O contato ocorreu na certeza do resguardo da confiabilidade dos dados quanto à manutenção do anonimato e sigilo referente a não identificação das informações fornecidas. Para comprovação do consentimento, foi-lhes solicitado que assinassem o termo de consentimento pós-esclarecimento (APÊNDICE A e F), em duas vias, sendo- lhes entregue a 2ª via, formalizando a participação na pesquisa como sujeitos e avaliadores, respectivamente.
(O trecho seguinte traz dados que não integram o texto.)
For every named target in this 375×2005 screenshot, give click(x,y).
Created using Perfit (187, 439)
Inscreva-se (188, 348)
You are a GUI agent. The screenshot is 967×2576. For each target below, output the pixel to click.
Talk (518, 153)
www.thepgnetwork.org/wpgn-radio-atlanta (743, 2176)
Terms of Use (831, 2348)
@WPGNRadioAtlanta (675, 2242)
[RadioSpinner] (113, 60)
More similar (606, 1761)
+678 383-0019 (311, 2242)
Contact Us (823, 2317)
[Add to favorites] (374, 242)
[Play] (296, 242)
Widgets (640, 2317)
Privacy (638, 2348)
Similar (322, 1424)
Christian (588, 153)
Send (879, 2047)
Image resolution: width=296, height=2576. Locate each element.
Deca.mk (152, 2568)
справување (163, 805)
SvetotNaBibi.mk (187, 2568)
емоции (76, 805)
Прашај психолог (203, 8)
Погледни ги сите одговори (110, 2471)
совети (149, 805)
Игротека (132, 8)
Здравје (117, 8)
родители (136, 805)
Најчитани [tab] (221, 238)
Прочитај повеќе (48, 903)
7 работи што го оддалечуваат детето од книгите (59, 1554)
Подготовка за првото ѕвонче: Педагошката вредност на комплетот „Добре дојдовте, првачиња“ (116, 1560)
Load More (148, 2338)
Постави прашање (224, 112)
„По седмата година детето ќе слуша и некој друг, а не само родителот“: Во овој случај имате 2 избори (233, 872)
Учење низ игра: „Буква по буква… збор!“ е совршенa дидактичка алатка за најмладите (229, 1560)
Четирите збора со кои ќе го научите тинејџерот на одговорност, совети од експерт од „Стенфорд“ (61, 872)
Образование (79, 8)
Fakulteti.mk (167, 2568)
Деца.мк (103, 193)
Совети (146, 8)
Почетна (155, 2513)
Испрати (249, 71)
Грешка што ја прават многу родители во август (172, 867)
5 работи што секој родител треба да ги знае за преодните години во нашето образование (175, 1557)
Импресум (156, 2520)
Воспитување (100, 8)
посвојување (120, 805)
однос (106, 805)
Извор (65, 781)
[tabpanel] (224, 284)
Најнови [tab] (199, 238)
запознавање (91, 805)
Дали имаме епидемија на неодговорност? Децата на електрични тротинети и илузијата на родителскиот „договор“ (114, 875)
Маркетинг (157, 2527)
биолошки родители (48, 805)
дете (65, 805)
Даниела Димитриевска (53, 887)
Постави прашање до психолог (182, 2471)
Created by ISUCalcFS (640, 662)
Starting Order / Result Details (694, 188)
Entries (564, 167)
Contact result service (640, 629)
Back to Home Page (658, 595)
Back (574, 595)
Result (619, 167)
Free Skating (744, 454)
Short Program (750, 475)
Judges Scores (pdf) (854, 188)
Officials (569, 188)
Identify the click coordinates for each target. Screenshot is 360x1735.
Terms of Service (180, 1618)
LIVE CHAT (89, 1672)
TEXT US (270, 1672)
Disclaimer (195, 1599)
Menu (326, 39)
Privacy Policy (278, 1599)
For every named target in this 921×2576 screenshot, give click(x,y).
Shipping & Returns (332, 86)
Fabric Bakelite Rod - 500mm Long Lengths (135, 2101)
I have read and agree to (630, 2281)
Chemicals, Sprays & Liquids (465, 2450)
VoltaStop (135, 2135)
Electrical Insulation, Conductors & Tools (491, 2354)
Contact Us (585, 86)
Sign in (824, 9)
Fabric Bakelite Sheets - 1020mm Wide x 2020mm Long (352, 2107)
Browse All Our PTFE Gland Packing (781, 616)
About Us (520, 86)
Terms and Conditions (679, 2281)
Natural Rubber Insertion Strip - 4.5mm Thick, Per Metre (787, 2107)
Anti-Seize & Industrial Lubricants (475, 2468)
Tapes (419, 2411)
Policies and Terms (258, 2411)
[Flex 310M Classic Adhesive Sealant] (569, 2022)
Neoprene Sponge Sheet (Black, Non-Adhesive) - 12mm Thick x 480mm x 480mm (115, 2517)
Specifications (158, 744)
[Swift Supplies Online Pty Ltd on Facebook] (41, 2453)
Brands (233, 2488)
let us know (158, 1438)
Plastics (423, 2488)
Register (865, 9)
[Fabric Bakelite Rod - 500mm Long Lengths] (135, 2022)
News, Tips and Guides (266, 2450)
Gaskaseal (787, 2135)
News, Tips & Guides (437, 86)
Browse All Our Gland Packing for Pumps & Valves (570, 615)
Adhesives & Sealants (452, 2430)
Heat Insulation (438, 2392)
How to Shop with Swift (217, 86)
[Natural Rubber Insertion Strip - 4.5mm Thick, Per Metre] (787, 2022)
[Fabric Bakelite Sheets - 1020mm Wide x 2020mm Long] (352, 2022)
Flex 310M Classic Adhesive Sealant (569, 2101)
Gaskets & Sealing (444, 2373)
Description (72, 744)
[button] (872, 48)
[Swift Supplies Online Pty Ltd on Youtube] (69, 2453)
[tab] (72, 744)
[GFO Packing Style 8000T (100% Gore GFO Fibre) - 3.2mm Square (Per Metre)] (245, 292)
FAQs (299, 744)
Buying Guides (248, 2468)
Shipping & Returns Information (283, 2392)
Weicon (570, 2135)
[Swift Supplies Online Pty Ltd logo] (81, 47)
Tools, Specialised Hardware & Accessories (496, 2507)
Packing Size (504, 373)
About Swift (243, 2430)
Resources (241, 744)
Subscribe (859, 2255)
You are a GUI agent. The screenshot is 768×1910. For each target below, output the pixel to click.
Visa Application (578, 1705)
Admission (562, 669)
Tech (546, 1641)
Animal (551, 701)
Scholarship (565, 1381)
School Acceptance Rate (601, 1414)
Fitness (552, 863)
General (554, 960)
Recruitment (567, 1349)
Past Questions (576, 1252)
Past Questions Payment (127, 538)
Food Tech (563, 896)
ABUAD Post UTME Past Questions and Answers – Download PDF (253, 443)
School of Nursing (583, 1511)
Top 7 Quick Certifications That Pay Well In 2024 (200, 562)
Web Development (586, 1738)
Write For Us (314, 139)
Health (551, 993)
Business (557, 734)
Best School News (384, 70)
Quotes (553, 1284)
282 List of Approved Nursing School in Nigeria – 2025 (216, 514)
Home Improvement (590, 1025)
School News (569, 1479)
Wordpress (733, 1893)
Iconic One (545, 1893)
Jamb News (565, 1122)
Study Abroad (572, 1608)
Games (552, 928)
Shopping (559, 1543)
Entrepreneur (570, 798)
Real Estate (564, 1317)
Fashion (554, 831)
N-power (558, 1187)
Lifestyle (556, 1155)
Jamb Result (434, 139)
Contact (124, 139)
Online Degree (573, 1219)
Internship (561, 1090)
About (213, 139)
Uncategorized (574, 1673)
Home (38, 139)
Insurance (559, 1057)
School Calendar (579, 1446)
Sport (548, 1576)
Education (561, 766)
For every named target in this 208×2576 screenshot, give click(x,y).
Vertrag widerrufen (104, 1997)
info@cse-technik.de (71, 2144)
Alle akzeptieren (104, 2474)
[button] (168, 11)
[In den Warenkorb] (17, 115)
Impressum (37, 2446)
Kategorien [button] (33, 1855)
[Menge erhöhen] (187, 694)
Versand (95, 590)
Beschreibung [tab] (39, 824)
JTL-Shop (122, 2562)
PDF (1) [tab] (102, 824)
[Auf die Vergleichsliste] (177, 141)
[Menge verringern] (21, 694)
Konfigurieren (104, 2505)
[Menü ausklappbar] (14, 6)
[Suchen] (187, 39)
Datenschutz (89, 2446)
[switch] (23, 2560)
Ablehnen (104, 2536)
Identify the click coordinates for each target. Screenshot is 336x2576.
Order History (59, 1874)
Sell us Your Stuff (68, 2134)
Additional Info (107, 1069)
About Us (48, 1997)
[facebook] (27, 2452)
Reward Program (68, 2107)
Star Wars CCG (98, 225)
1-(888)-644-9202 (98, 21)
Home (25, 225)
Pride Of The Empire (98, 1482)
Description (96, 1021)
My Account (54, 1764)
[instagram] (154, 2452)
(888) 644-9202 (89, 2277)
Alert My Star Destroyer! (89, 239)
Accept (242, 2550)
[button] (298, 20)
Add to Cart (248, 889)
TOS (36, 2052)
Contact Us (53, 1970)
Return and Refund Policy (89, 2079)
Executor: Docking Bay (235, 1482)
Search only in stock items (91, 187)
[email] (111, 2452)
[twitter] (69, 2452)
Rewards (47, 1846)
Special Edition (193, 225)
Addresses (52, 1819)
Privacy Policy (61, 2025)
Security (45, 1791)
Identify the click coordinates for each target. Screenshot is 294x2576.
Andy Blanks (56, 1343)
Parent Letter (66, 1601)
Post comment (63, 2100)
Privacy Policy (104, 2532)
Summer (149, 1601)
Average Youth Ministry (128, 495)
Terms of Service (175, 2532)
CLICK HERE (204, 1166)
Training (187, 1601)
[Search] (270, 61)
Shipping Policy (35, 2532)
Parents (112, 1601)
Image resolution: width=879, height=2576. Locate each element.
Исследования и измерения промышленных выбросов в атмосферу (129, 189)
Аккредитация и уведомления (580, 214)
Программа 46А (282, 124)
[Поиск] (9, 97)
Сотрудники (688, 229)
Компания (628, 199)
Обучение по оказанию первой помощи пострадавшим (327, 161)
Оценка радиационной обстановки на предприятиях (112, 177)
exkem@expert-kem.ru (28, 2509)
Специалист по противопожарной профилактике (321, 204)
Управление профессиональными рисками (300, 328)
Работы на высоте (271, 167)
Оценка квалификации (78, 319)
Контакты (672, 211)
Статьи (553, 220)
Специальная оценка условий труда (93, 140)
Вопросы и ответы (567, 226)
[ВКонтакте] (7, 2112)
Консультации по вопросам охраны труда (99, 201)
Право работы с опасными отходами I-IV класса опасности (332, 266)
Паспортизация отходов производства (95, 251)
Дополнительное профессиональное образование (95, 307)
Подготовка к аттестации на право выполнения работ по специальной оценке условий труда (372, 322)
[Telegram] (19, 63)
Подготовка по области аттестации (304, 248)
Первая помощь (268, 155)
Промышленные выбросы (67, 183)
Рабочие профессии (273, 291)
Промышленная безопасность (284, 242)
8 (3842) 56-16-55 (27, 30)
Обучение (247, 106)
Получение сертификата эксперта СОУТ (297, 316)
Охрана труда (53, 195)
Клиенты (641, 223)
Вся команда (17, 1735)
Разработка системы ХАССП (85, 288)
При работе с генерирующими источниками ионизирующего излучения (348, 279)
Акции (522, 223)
Foi-lhes garantido o direito de sair da pesquisa a qualquer momento, assegurada inexistência de riscos para estes, se assim desejassem, bem como de ônus para o participante.
Desta forma, os princípios éticos da Resolução n° 196 de outubro de 1996, do Conselho Nacional de Saúde/Ministério da Saúde que regulamenta normas para pesquisa que envolve seres humanos, foram resguardados neste estudo.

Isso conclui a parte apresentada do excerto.